To-do list:
A - Translate this sentence from the linkerd walkthrough into Spanish: "The missing annotation will be patched automatically."
B - Carry on the linkerd walkthrough from the point where it stops.

Text excerpt:
....

Create a Deployment with a service to add to the mesh:
ubuntu@ip-172-31-24-84:~$ kubectl create deploy meshweb --image=httpd --port 80
deployment.apps/meshweb created
ubuntu@ip-172-31-24-84:~$ kubectl expose deploy meshweb
service/meshweb exposed
ubuntu@ip-172-31-24-84:~$ kubectl get all -l app=meshweb
NAME READY STATUS RESTARTS AGE
pod/meshweb-76488776bb-krjpn 1/1 Running 0 57s
NAME TYPE CLUSTER-IP EXTERNAL-IP PORT(S) AGE
service/meshweb ClusterIP 10.103.228.8 <none> 80/TCP 28s
NAME READY UP-TO-DATE AVAILABLE AGE
deployment.apps/meshweb 1/1 1 1 57s
NAME DESIRED CURRENT READY AGE
replicaset.apps/meshweb-76488776bb 1 1 1 57s
ubuntu@ip-172-31-24-84:~$
Now inject the linkerd sidecar into the Deployment pods to place it under linkerd control:
ubuntu@ip-172-31-24-84:~$ kubectl get deploy meshweb -o yaml | linkerd inject - | kubectl apply -f -
deployment "meshweb" injected
Warning: resource deployments/meshweb is missing the kubectl.kubernetes.io/last-applied-configuration annotation which is required by kubectl apply. kubectl apply should only be used on resources created declaratively by either kubectl create --save-config or kubectl apply. The missing annotation will be patched automatically.

....

Material provided:

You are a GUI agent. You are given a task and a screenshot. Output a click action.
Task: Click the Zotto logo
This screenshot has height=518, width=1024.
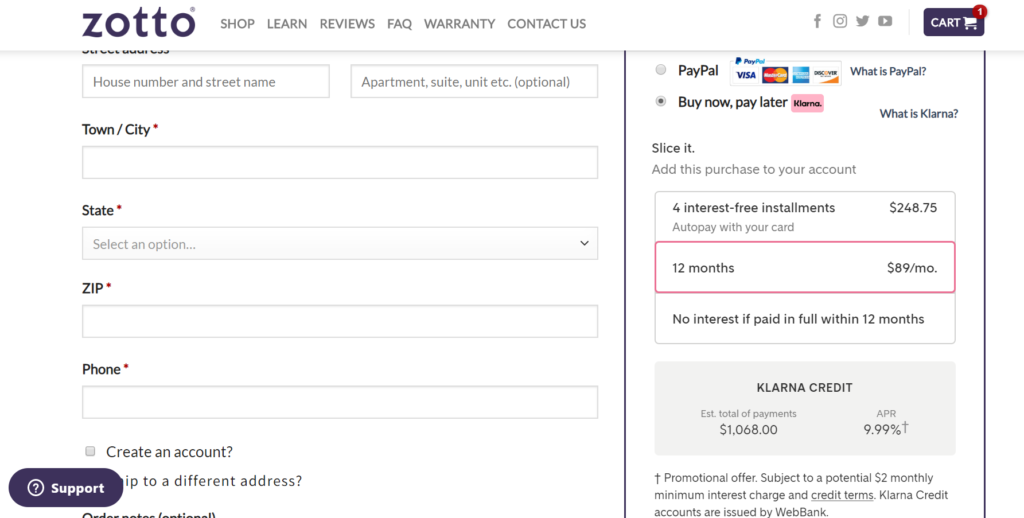pos(138,22)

....

Answers to each task:
A - La anotación que falta se corregirá automáticamente mediante un parche.

B -
deployment.apps/meshweb configured
ubuntu@ip-172-31-24-84:~$ kubectl get all -l app=meshweb
NAME READY STATUS RESTARTS AGE
pod/meshweb-7cb97cfdd9-5qfzp 2/2 Running 0 18s
NAME TYPE CLUSTER-IP EXTERNAL-IP PORT(S) AGE
service/meshweb ClusterIP 10.103.228.8 <none> 80/TCP 3m47s
NAME READY UP-TO-DATE AVAILABLE AGE
deployment.apps/meshweb 1/1 1 1 4m16s
NAME DESIRED CURRENT READY AGE
replicaset.apps/meshweb-76488776bb 0 0 0 4m16s
replicaset.apps/meshweb-7cb97cfdd9 1 1 1 18s
ubuntu@ip-172-31-24-84:~$
We can ignore the annotation warning (it is because we are updating a spec created imperatively with kubectl create
).
Notice that the meshweb pod now has 2 containers! Our linkerd proxy is in place!!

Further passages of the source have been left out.